* Exercise data

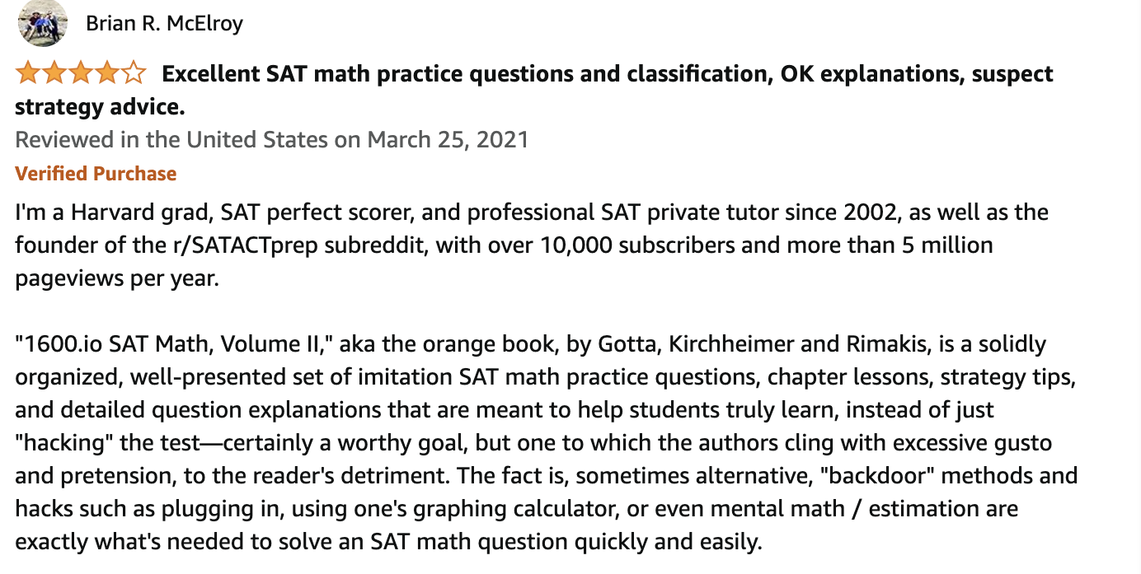
Task: Click the second star of the rating
Action: 54,74
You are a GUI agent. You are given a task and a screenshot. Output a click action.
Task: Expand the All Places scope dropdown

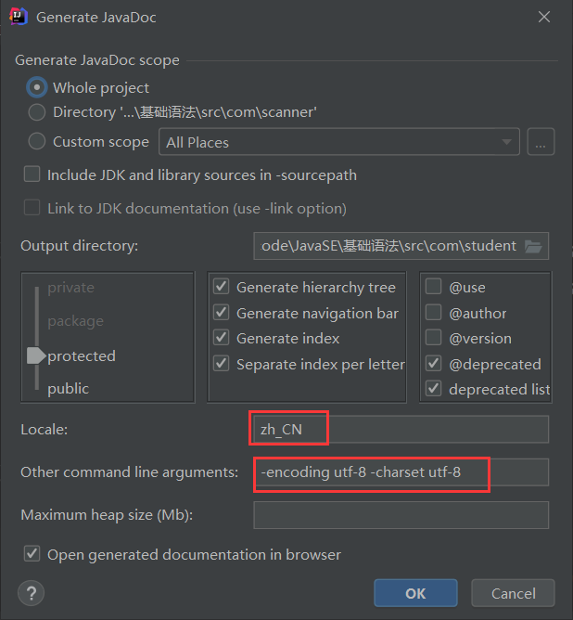(338, 142)
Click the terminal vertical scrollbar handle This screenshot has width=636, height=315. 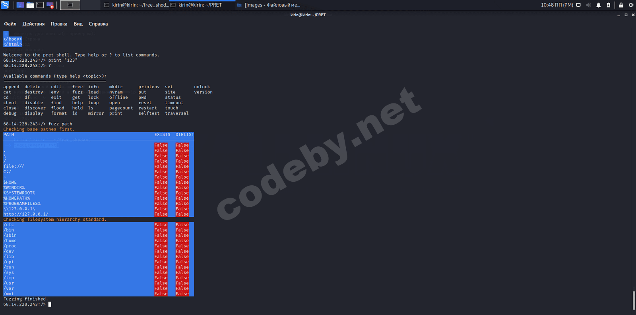click(634, 300)
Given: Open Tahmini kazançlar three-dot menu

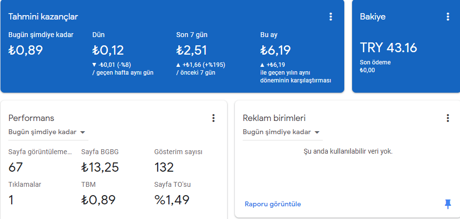Looking at the screenshot, I should (331, 17).
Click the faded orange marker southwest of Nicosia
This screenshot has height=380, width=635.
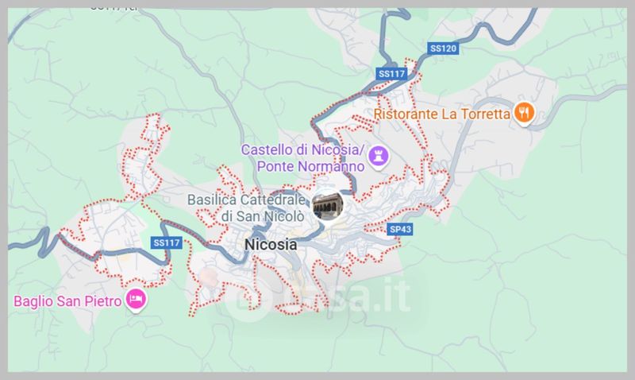coord(209,277)
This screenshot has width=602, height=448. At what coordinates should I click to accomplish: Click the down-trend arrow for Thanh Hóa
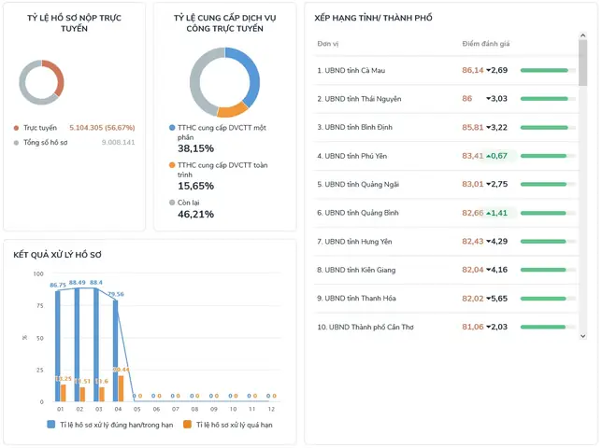(x=490, y=299)
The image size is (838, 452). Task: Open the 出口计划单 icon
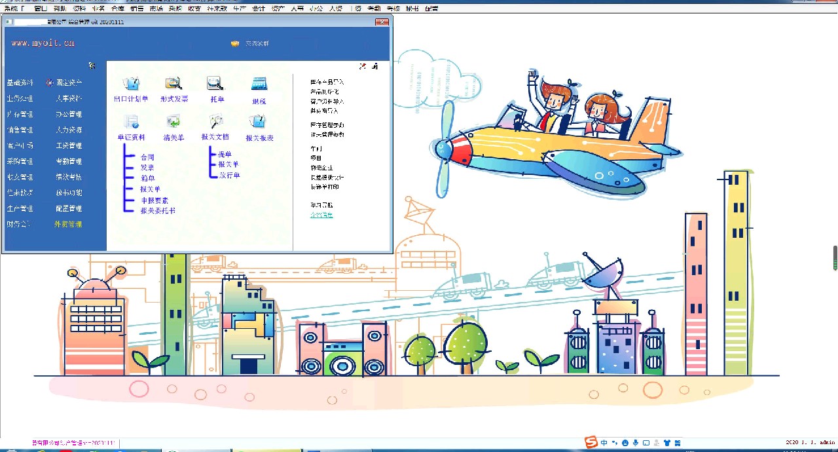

* Directions
Retype, word for word, only the line holding "Given: Open Tahmini kazançlar three-dot menu" and the lines after it through the final line of the listing above, and leave every picture out.

* Response
Given: Open Tahmini kazançlar three-dot menu

Looking at the screenshot, I should (331, 17).
Click the faded orange marker southwest of Nicosia
This screenshot has height=380, width=635.
coord(209,277)
This screenshot has width=602, height=448. At what coordinates should I click to accomplish: Click the down-trend arrow for Thanh Hóa
(x=490, y=299)
The image size is (838, 452). Task: Open the 出口计划单 icon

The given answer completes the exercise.